1. Problems with versions of Solaris tar earlier have been reported earlier
than February 1998; however, this is unlikely to be an issue for users
running on Solaris 2.6 and later.
2. There is a general problem with tar's handling of path names that are longer
than 100 characters. The POSIX standard generally does not allow for path
names that exceed this length. (There is a rider that if the path happens to have
a "/'in the 156th character position, path names up to 256 characters are allowed;
however, this is not of much use in practice!). There are several files in the IP
Update #3 archive with fully-qualified path names that exceed this limit.
While Solaris tar and GNU tar both extend the POSIX standard to cope with
longer path names, they do not do it in the same way. The consequence of this
is that archives created with one tool will not extract correctly with the other.
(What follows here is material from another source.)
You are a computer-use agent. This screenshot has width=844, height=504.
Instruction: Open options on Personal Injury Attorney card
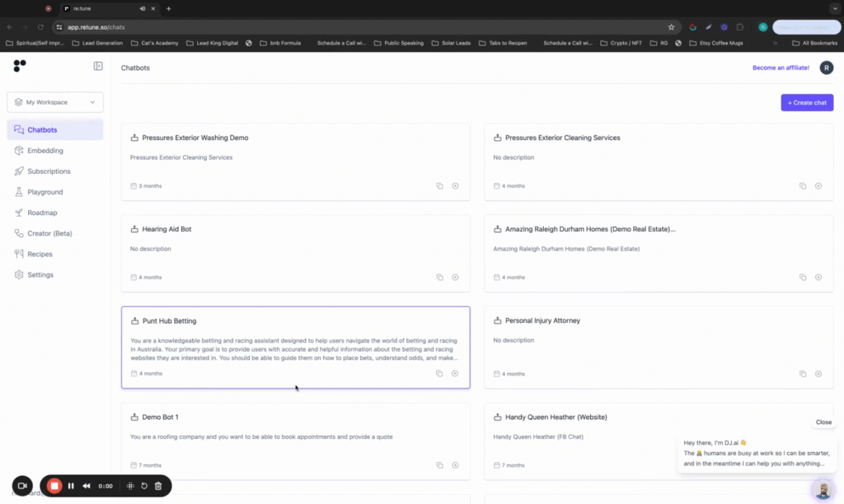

Particularly, when GNU tar tries to extract a file with a fully-qualified path name
from an archive created by Solaris tar, it discards the directory information and
puts it at the top level of the target extraction directory. WinZip appears to do
the same thing with Solaris tar archives.
3. Solaris tar has problems with checksum calculations for archives if any file
name includes a non-ASCII character (i.e., a character with a numeric value
greater than 127).
The following symptoms have been observed when trying to extract a
Solaris tar.gz archive:
- When extracted with WinZip, a numerical suffix is added to the end of the
filename extension. For example, "<filename>.class" becomes something
- with GNU tar, the last character of the filename extension is dropped,
so you get a file named"<filename>.clas" instead of "<filename>.class".
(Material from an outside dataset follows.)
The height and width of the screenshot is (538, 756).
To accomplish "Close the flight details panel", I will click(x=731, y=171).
The solution is to use the appropriate tool with the correct archive:
-- .ZIP: The Zip file can be unpacked using WinZip7.0 SR-1
or later on Windows. On Unix, some versions of unzip may be used to unpack a
Zip file, but there are some known issues with this, as are described in
(Xilinx Solution 7711).
-- .TAR.GZ: On UNIX platforms, we recommend that you download
the ".tar.gz" file and unpack it using the UNIX command line utilities gunzip
and tar (not GNU tar). Note that the date stamp of the "/user/sbin/tar"
command must be February 10, 1998 or later. This version of tar is usually supplied
with Solaris operating system versions 2.6 or later. WinZip and "GNU tar" are not
recommended, due to the problems regarding long path names.
-- .GNUTAR.GZ: The "gnutar.gz" archive can be extracted using the UNIX
"gunzip" utility and the GNU version of "tar."